Stored items:
============================================================
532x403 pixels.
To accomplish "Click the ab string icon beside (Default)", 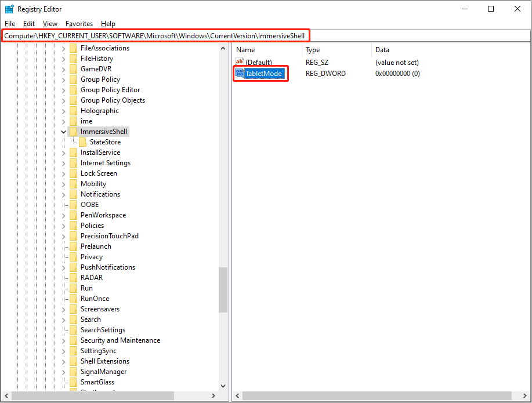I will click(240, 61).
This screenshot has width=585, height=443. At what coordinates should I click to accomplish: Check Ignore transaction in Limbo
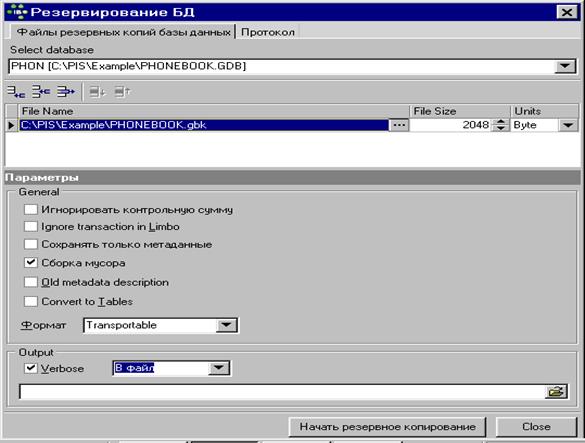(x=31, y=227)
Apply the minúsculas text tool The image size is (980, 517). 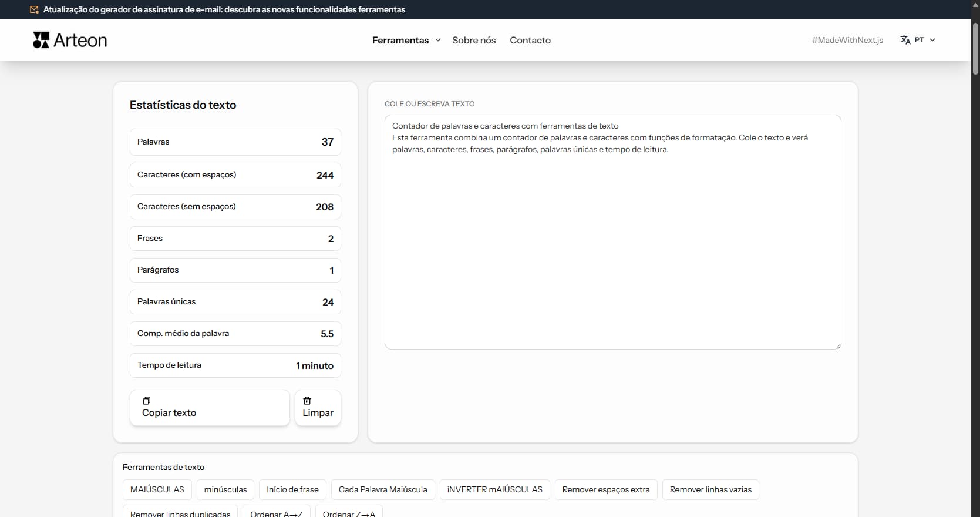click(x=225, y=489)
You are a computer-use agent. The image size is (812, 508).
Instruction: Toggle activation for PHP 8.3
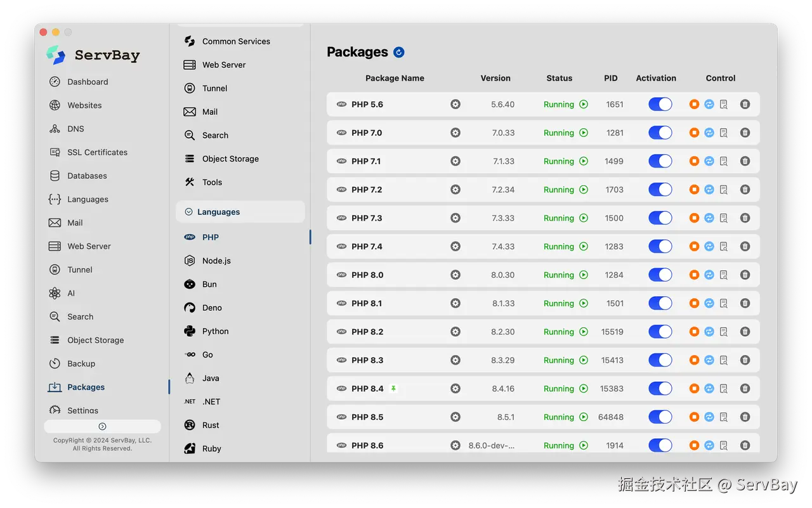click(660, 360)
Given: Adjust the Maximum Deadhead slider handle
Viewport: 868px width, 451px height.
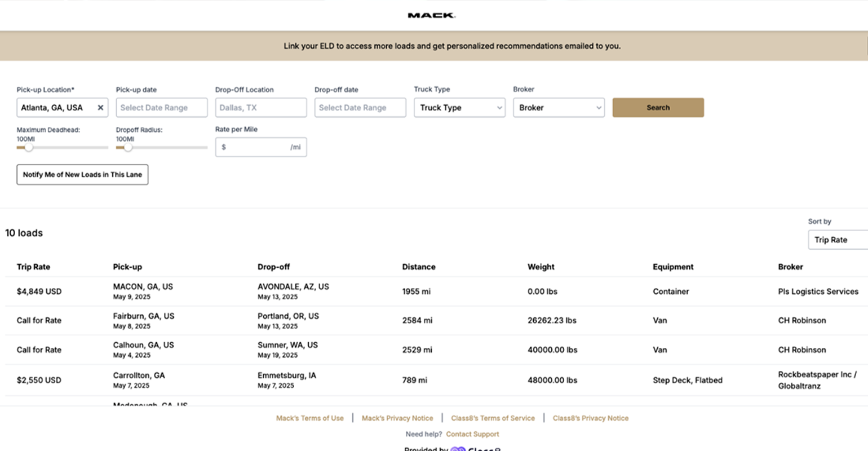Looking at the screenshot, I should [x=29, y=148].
============================================================
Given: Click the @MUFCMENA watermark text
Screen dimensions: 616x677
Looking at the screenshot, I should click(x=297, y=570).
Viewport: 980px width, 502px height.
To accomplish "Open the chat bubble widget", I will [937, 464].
============================================================
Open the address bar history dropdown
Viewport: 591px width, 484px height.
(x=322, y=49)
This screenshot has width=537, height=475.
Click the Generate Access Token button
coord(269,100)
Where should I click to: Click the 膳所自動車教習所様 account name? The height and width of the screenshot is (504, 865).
============================================================
▶ **What you should do**
Scan the lines above for "Given", then copy every one that has it.

▶ **Problem solution**
Given: Adjust the Maximum Deadhead slider handle
Given: Click the @MUFCMENA watermark text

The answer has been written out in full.